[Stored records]
▶
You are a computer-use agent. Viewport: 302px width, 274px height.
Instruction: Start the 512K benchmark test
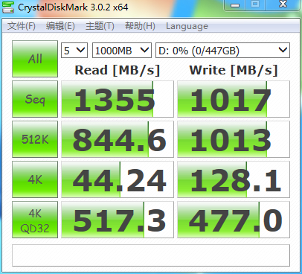[35, 139]
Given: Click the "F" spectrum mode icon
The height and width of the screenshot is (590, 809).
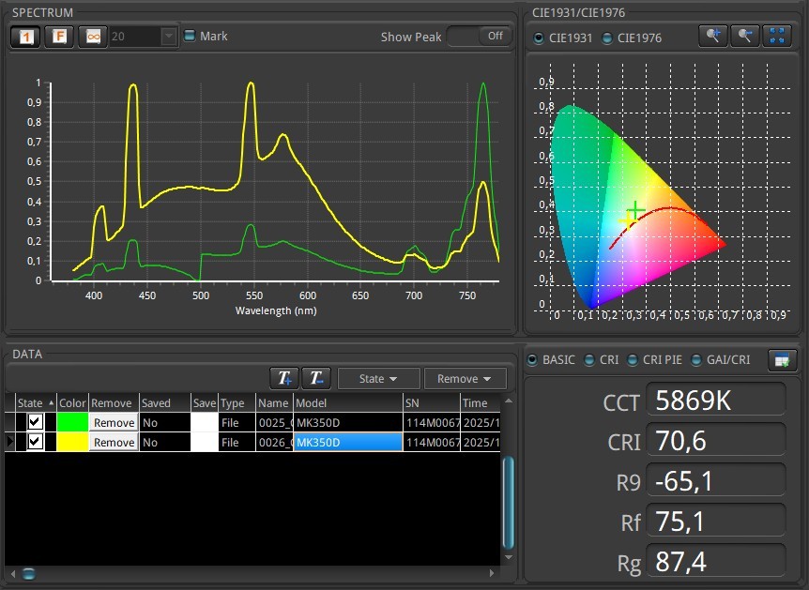Looking at the screenshot, I should pos(58,37).
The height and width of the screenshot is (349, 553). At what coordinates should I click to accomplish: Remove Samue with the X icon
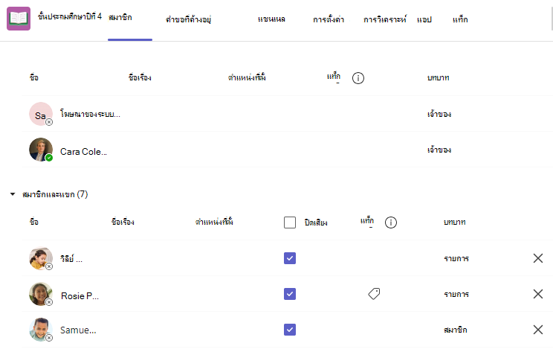(x=538, y=330)
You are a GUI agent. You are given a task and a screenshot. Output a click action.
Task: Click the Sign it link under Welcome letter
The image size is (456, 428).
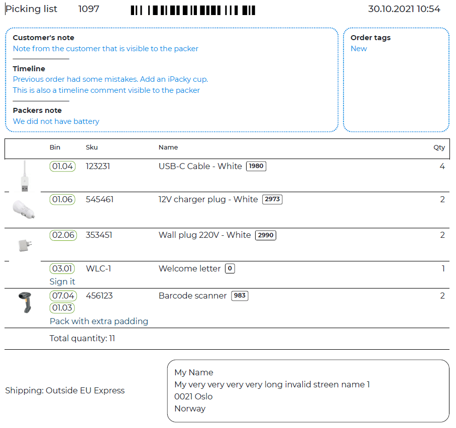click(62, 281)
◀
■ Task goal ■
Without the pictures, please output every record exactly.

■ Answer for this exercise ■
You are a computer-use agent. Viewport: 302px width, 274px height.
Instruction: Start the 512K benchmark test
[35, 139]
Given: Click the "F" spectrum mode icon
The height and width of the screenshot is (590, 809).
Looking at the screenshot, I should pos(58,37).
The height and width of the screenshot is (349, 553). At what coordinates should I click to accomplish: Remove Samue with the X icon
(x=538, y=330)
You are a GUI agent. You are given a task and a screenshot. Output a click action.
Task: Click the Sign it link under Welcome letter
The image size is (456, 428).
click(62, 281)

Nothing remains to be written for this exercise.